The jury acquitted Andrews, and found Johnson and Seymour Guilty.

Mr Justice Burrough9 said that the crime of which the prisoners had been convicted was so disgusting and distressing to the feelings, that he was sorry to find that there could be persons found who could act so inhumanly as to follow such abominable practices.

He well knew that it was a most valuable and profitable concern to the persons who supported it, but he would do his best to put a stop to it. It was a crime of the foulest character, and he called it so, because a parent could never be satisfied, while it was suffered, that his child lay quietly in its grave, or a child have the consolation of knowing that the remains of its parent had not been disturbed, for the purpose of being mangled, or cut to pieces. It is an abomination not to be endured, and if certain persons must have bodies for scientific uses, they must be satisfied with such legal measures as the law allowed, which was by executions. Such an outrage on our feelings could not be suffered, and if the persons for whose use they were obtained could not be punished care must be taken that those who committed the crimes must be made too smart for it.

The offence of Seymour was greatly aggravated by his having betrayed the confidence that was placed in him by the situation which he held and his punishment would be measured accordingly.

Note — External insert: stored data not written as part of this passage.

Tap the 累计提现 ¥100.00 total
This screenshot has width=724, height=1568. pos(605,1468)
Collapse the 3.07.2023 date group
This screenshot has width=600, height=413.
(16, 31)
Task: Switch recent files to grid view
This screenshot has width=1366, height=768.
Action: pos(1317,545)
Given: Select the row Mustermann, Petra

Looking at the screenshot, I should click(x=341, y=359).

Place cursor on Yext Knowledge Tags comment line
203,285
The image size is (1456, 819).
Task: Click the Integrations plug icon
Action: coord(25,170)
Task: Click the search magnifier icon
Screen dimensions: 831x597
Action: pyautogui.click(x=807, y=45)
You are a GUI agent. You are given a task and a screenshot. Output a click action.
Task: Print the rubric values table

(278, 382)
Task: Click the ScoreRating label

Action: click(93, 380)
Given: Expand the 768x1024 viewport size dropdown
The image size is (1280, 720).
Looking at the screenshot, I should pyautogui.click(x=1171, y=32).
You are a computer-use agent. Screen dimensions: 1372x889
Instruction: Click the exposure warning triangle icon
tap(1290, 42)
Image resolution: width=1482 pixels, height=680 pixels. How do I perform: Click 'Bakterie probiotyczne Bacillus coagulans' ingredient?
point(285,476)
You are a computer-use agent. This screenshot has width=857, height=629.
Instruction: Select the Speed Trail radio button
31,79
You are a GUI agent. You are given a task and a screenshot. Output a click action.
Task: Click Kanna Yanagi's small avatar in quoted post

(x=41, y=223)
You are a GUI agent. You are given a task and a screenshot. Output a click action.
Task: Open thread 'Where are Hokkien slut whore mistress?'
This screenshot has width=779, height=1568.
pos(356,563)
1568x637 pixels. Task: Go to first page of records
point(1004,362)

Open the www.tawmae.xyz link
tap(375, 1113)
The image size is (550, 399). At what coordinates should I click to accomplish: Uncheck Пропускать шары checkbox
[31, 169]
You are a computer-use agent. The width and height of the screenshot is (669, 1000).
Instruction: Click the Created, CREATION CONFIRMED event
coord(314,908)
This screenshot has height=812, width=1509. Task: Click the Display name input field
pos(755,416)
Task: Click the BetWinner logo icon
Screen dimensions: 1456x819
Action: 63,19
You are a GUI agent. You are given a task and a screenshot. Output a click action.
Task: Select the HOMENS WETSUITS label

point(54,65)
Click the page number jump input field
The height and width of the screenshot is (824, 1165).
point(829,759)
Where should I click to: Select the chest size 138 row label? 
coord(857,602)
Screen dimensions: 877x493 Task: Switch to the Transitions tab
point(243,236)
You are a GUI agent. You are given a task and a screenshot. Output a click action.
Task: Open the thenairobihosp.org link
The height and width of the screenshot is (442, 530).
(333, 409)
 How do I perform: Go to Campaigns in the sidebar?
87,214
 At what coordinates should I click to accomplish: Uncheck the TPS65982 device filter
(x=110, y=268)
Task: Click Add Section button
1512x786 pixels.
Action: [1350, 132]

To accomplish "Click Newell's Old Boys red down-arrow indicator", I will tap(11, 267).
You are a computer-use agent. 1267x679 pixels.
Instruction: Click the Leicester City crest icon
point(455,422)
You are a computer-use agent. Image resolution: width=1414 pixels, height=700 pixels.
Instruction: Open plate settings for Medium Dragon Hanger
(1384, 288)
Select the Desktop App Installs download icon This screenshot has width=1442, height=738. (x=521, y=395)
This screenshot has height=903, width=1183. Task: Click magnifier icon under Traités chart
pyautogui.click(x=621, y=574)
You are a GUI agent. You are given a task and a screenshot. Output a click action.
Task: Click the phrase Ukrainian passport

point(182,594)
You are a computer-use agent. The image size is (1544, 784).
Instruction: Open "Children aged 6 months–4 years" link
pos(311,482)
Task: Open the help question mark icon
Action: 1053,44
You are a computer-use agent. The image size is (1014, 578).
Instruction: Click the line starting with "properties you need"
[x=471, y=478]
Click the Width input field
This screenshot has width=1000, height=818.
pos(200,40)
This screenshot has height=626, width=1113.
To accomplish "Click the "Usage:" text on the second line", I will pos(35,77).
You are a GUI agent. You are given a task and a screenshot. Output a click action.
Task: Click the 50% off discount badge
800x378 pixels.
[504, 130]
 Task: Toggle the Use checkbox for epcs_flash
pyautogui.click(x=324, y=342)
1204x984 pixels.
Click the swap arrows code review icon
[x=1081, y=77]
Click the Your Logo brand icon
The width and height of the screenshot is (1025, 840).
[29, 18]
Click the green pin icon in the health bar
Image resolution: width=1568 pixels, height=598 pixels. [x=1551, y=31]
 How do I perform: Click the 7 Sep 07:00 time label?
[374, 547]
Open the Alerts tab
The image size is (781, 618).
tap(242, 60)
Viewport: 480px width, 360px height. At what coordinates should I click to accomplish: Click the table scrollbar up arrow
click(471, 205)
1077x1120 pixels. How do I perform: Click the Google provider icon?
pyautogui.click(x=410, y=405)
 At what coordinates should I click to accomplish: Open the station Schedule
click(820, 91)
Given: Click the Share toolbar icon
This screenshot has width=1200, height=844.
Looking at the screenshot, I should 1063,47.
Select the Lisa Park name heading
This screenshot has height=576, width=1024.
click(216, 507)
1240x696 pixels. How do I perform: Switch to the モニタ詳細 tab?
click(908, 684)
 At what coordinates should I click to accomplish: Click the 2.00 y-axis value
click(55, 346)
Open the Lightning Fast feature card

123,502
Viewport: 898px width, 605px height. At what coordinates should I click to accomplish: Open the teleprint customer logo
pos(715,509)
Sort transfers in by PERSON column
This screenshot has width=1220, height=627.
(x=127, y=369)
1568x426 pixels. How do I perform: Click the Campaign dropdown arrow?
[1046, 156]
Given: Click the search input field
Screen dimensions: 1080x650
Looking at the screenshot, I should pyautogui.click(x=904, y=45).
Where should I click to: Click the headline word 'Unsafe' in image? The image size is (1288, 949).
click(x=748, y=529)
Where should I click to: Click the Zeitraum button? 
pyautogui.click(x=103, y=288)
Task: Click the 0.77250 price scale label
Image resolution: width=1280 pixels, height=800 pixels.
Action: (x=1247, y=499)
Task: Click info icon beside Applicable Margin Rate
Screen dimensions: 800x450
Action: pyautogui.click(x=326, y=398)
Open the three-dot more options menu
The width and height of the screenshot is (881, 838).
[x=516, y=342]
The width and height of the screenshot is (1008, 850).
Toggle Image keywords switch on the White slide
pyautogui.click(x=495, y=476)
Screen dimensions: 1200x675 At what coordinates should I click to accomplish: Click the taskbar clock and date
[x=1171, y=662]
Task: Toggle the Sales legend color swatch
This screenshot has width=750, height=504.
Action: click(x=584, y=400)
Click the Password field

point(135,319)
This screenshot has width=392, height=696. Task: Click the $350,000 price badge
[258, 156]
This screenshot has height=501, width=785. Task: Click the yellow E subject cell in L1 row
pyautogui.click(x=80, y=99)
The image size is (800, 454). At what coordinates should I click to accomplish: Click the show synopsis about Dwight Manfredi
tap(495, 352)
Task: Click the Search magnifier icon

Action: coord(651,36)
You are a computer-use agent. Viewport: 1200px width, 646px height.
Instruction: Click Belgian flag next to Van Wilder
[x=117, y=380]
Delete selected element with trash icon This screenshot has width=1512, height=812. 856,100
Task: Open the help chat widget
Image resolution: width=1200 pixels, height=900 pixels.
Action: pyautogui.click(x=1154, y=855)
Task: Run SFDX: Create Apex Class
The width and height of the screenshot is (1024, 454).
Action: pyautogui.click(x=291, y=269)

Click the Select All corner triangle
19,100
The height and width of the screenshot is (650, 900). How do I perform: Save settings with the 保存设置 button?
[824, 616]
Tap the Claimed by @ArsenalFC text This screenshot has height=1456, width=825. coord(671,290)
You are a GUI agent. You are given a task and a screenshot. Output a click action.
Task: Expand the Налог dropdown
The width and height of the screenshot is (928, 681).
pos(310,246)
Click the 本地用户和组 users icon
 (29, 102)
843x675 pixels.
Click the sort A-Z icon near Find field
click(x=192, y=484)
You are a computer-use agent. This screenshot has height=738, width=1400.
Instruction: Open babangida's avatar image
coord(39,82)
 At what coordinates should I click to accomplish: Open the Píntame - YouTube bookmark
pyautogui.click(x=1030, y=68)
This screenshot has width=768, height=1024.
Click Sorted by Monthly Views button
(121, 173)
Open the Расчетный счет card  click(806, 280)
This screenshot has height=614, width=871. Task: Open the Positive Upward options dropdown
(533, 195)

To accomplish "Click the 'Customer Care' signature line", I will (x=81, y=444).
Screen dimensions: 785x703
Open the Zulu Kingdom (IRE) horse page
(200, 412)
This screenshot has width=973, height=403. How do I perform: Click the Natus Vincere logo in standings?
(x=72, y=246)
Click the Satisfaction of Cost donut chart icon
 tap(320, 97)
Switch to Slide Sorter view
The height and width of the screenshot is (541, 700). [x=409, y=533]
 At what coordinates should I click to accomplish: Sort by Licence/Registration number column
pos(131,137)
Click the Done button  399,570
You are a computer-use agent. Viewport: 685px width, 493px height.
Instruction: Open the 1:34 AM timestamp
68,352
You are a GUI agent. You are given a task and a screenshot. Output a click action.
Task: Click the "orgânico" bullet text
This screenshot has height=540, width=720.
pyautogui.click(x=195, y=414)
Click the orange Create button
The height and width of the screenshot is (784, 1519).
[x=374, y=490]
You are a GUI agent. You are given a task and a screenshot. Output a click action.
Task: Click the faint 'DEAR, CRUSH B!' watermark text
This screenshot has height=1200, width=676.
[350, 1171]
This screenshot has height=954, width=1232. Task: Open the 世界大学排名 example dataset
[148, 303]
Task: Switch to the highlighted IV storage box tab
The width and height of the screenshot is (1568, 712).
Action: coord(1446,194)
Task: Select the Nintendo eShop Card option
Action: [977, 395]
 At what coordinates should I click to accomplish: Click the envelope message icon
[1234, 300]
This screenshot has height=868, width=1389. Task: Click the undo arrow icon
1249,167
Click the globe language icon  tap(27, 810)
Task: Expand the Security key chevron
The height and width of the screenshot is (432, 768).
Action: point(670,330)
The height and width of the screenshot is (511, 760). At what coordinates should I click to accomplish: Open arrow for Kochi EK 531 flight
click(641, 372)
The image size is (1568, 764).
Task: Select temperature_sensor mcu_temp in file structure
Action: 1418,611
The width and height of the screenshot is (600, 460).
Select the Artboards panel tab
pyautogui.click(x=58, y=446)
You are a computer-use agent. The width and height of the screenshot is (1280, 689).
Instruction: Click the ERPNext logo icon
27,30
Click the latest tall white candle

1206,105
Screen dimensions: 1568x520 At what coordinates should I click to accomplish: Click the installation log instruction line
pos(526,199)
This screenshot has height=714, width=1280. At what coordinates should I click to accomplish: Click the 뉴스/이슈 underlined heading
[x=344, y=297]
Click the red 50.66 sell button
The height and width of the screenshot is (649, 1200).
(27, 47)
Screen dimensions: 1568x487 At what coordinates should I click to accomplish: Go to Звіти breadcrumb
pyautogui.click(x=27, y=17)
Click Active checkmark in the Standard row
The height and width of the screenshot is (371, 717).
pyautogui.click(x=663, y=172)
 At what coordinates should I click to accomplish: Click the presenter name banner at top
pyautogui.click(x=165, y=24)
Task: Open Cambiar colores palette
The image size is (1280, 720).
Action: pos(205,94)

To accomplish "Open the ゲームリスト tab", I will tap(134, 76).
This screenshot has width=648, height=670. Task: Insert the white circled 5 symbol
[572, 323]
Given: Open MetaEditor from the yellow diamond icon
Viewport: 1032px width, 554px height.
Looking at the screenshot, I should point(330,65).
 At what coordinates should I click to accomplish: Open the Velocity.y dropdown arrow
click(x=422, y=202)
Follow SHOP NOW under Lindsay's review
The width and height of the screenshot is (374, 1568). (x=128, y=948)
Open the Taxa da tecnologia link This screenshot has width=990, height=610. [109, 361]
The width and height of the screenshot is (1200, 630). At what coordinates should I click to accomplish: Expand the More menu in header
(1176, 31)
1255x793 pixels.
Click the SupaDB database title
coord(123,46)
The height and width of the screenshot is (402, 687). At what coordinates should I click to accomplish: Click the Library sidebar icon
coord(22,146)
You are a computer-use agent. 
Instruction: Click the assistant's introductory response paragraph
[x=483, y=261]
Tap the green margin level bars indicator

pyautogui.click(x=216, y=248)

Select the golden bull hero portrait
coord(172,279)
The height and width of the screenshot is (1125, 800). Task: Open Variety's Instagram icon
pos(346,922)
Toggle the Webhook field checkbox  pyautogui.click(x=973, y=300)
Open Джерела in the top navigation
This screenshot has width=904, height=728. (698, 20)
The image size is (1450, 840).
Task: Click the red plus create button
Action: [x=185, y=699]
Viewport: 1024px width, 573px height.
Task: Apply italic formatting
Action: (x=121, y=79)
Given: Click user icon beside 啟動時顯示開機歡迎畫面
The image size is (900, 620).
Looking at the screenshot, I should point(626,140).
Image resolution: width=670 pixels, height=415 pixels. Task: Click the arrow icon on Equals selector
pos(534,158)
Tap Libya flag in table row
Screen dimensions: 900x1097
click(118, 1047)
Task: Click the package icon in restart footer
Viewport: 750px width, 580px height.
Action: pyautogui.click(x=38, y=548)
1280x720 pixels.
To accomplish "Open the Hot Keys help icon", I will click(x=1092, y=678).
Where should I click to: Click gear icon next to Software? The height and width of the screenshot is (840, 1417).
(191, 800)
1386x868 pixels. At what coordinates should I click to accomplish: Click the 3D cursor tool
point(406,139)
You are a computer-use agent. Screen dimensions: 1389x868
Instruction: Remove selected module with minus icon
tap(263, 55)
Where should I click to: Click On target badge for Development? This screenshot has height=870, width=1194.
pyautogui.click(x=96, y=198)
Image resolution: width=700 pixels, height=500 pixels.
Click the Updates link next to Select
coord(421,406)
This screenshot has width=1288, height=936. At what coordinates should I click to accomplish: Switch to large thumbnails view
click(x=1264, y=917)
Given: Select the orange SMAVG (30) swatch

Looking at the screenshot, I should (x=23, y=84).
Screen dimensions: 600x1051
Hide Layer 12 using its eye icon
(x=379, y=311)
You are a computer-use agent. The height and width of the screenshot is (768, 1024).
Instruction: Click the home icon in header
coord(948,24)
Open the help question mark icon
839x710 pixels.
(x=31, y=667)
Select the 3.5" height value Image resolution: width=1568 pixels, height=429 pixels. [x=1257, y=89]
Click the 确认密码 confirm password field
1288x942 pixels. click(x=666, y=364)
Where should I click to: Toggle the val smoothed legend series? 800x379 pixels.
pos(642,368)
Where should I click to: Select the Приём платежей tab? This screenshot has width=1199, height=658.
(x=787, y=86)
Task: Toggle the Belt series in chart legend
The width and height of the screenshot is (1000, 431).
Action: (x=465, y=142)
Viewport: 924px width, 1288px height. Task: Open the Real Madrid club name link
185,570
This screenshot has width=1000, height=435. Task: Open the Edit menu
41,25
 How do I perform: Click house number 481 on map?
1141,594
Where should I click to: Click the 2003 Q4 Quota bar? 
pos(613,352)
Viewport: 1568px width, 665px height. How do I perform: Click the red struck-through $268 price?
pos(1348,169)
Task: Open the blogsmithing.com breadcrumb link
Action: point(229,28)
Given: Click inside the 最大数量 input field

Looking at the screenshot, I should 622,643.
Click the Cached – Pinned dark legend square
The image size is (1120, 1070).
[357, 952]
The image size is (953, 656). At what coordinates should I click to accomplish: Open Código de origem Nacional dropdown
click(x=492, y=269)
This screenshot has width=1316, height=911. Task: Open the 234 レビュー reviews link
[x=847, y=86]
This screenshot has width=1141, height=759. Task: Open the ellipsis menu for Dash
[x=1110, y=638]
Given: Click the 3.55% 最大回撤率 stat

The sentence of the court was that Johnson should pay a fine of £50 to the King and be imprisoned for six months. Seymour being too poor to pay a fine was sentenced to twelve months prison.

Eric C Birbeck MVO


PRO Kew ADM 102/304

1Thomas Brookland – Marine Admitted to RH Haslar 26th December 1824 from HMS Semarang (6th       Rate 28 Guns) suffering from Hepatitis. Brookland died on the 26th December 1824 his funeral cost 7/4d (37p).
2National Gazeteer 1868 refers to Colwort Old cemetery close by Colewort Barracks in Portsmouth.
3Note the word Burial Ground. As of 1826 the word Haslar Cemetery is used.
4Could this be a reference to Anatomy or Autopsy?
5The Pub could have been the Fighting Cocks which was then the closest being only some two hundred yards from the burial area and is still open!
6The wall at the rear of Haslar is smaller in height than the main hospital wall.
7So are we up to 3 bodies being snatched from Haslar?
8So is this makes 4 bodies snatched from Haslar of which only one is named?
9One week later on the 4th April 1825 at the Assizes at Salisbury Mr Justice Burroughs sentenced one James Smith to death for stealing a Grey Mare.